Removes near-duplicate messages within the conversation using a configurable similarity threshold. Prevents repetitive context from inflating token counts.
GET /v1/analytics/compression-config
PUT /v1/analytics/compression-config
curl -X PUT -H "x-api-key: YOUR_API_KEY" \
-H "Content-Type: application/json" \
-d '{
"prompt_compression": "medium",
"context_compression_enabled": true,
"max_context_tokens": 4096,
"semantic_dedup_enabled": true,
"semantic_dedup_threshold": 0.85
}' \
"https://veriswarm.ai/v1/analytics/compression-config"
Config fields:
| Field | Type | Default | Description |
|---|---|---|---|
prompt_compression |
string | disabled |
disabled, light, medium, or aggressive |
context_compression_enabled |
boolean | false |
Summarize older conversation turns |
max_context_tokens |
integer | 4096 |
Max tokens to keep before summarizing |
semantic_dedup_enabled |
boolean | false |
Remove near-duplicate messages |
semantic_dedup_threshold |
float | 0.85 |
Similarity threshold for dedup (0-1) |
All compression is opt-in and disabled by default.

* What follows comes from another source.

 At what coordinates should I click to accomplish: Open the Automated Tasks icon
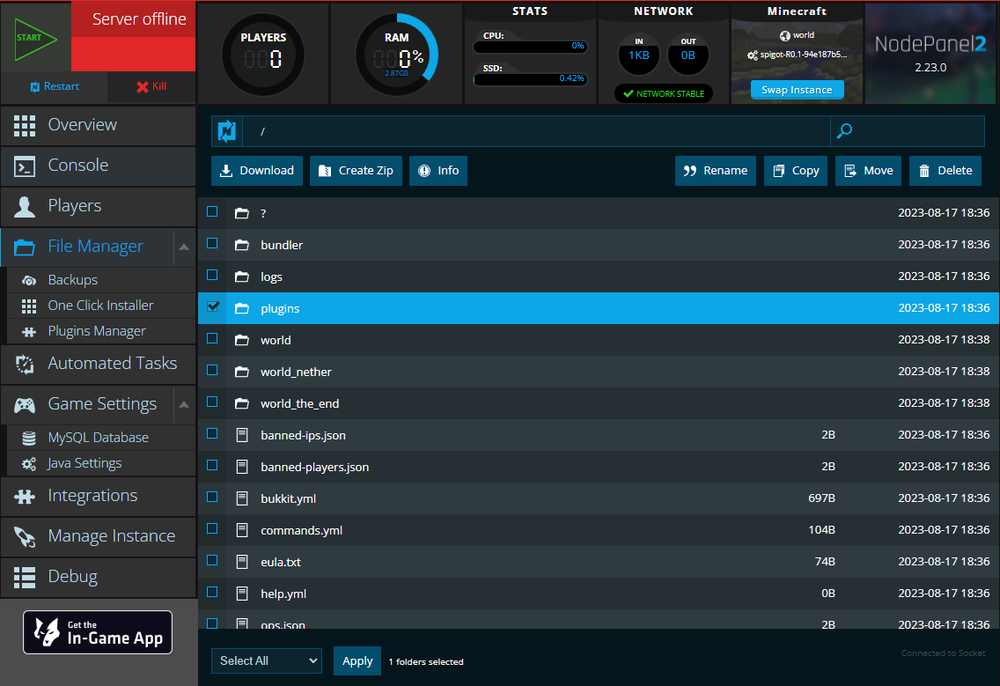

A drop-in replacement for OpenAI's API. Point any OpenAI-compatible SDK at VeriSwarm's proxy endpoint and all requests flow through Cortex's routing rules, caching, and compression pipeline.
GET /v1/proxy/models
POST /v1/proxy/chat/completions
curl -X POST -H "x-api-key: YOUR_API_KEY" \
-H "Content-Type: application/json" \
-d '{
"model": "gpt-4o",
"messages": [
{"role": "user", "content": "Explain agent trust scoring in one paragraph."}
]
}' \
"https://veriswarm.ai/v1/proxy/chat/completions"
Point any OpenAI SDK at the proxy base URL:
Python:
from openai import OpenAI
client = OpenAI(
base_url="https://veriswarm.ai/v1/proxy",
api_key="YOUR_API_KEY", # Your VeriSwarm API key
)
response = client.chat.completions.create(
model="gpt-4o",
messages=[{"role": "user", "content": "Hello"}],
)
Node:
import OpenAI from "openai";
const client = new OpenAI({
baseURL: "https://veriswarm.ai/v1/proxy",
apiKey: "YOUR_API_KEY", // Your VeriSwarm API key
});
const response = await client.chat.completions.create({
model: "gpt-4o",
messages: [{ role: "user", content: "Hello" }],
});
| Feature | Free | Pro | Max | Enterprise |
|---|---|---|---|---|
| Cost analytics | Read-only | Full | Full | Full |
| Routing rules | -- | Up to 5 | Unlimited | Unlimited |
| Transform pipeline | -- | Up to 5 | Unlimited | Unlimited |
| Semantic cache | -- | Yes | Yes | Yes |
| Token compression | -- | Yes | Yes | Yes |
| LLM proxy | -- | Yes | Yes | Yes |
All Cortex endpoints accept either authentication method:
x-api-key header -- your platform API keyx-account-access-token header -- user session token from loginBoth resolve to your tenant. Use whichever fits your integration pattern.